Not so with finance. A company seeking a loan can look cross-border. Indeed, it was a very large part of the particularly acute Hungarian economic crisis that so many households and firms had borrowed in Euros in Vienna rather than Forints in Budapest. Capital is liquid and mobile within the single market in a way that most other products are not. 

Why does Osborne have to use an analogy with energy that he and his speech writers know is essentially misleading? We get to the answer soon, and it has nothing to do with the risk of British taxpayers standing behind Eurozone banks ... (Osborne might feel rather relieved of the converse - Eurozone taxpayers standing behind British banks, given the difficulty he has already expressed in the speech, of going to sleep at night knowing that if our banks went under, we'd have public debts of 600% of GDP to worry about). the British taxpayers play their usual role in this speech of populist sop.

No. The reason for the dishonesty - the thing that needs to remain covered - comes later, while he is apparently on the subject of how voting will work in the EU when the Eurozone does form an inner core:

... the argument for safeguards that we were making last year is becoming more relevant than ever.
And getting the right solutions for the financial services sector must be a vital part of that.

Osborne is referring here to Cameron's December 2011 decision to veto the Treaty extensions, forcing the fiscal stability pact to be a separate multi-lateral treaty amongst the "twenty seven minus one".

My first reaction to that decision was, between gritted teeth, to approve it. I now think of that as a mistaken reaction of anger and frustration of the moment.

It is getting clearer every day why the motivation for the decision - to make sure that the City not be regulated commonly with the rest of Europe's financial sector - is going to make a resolution of the EU crisis extremely difficult, if not impossible. And the reason why is in Osborne's speech. Britain wants two basically incompatible things: first, for the Eurozone to form a tight union; and second, for that tight union not to impact on the single market in financial products - that really would harm the City, after all. But that is like saying: "we really want these two teams to play football; and if this other team on the sidelines comes in and plays rugby with the same ball and on the same pitch, don't worry.
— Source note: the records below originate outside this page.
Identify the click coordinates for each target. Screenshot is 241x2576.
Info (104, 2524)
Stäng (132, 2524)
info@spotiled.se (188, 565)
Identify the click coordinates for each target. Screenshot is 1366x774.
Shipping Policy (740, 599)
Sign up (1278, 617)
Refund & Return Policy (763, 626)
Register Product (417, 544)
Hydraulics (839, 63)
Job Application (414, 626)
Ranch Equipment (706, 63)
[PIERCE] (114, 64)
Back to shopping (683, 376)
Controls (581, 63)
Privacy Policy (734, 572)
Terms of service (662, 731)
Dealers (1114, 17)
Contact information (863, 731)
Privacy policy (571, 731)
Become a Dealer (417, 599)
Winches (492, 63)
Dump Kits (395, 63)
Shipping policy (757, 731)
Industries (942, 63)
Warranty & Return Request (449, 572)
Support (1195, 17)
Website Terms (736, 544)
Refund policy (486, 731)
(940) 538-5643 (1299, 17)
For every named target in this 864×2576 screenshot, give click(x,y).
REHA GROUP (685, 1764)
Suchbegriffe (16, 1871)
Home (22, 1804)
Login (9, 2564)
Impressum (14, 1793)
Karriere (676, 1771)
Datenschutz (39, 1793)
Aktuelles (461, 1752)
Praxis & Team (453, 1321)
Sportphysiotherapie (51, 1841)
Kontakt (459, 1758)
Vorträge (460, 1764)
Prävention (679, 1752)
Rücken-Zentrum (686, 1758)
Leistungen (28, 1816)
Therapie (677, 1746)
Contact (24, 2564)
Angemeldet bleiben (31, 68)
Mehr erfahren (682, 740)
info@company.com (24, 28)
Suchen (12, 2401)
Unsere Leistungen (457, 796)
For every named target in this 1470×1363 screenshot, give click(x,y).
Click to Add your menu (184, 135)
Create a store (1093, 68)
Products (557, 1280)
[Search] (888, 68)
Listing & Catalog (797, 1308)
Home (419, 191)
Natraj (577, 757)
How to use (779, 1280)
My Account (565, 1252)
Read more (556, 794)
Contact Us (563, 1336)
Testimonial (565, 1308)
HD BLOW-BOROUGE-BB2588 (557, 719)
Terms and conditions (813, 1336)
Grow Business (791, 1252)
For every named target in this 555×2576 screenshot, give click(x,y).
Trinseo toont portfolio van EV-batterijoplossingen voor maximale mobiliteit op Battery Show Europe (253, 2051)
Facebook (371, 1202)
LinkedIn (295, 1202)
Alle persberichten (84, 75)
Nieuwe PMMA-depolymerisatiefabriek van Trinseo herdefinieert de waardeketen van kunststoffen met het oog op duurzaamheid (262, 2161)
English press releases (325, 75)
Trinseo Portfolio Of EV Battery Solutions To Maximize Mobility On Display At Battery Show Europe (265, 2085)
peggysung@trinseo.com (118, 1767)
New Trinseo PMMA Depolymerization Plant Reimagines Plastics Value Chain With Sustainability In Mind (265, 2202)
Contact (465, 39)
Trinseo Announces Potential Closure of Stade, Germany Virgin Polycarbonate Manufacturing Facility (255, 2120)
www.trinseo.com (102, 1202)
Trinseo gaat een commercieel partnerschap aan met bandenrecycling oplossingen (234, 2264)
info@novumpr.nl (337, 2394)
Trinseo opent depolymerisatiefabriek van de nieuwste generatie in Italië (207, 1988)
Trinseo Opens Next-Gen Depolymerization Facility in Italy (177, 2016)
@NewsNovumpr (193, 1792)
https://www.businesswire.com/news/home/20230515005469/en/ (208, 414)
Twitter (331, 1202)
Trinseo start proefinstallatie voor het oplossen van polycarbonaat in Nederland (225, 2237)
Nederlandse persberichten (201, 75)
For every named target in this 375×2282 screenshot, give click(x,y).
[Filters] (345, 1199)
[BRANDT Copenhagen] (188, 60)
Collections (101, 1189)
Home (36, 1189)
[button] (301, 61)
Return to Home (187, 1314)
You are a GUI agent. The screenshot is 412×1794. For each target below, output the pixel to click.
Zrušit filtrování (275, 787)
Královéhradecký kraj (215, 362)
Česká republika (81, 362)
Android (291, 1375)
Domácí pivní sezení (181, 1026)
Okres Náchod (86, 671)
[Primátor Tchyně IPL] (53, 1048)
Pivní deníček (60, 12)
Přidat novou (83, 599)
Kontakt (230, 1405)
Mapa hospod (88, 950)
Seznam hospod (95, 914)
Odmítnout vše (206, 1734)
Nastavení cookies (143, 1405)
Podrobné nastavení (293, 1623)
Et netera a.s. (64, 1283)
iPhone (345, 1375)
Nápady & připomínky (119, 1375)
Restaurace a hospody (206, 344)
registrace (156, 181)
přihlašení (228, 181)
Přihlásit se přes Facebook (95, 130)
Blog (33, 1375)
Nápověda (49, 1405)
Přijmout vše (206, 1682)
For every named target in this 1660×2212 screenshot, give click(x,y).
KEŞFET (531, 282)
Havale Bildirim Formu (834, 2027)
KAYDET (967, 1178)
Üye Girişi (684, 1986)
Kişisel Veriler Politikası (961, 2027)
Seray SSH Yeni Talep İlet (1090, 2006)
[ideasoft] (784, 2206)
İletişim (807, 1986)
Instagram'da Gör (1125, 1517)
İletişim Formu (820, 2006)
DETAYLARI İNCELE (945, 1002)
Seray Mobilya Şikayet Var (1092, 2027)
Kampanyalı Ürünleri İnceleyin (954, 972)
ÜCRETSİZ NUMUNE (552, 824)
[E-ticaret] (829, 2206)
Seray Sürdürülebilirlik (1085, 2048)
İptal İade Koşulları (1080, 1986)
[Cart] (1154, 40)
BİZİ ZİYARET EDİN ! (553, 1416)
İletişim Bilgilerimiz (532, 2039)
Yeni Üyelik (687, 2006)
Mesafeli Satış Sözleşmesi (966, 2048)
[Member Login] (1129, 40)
Keep playing." 

You can't have a tight political union that does not keep control of its financial sector. That is precisely what the Euro crisis has been teaching us. And you can't have tight control of finance under a single market in financial services that does not overlap with the political union. Yet that is exactly what Osborne is saying that Britain will continue to veto, and all, it turns out, for what Osborne tries to express as a polite aside to his financier hosts of the evening, "the right solution for the financial services sector."

In the end, we have the same buried unsayable in the second half of Osborne's speech as in the first: the interests of the City determine economic and European policy, but this can't be expressed honestly, because the City does not have democratic legitimacy.

Fixing the root of the problem - creating true democratic support for the institution (it is possible for people to really want this - look at Swiss banking and finance) - is in the end not a project that the Treasury, or Westminster generally, seems likely to be willing to engage in.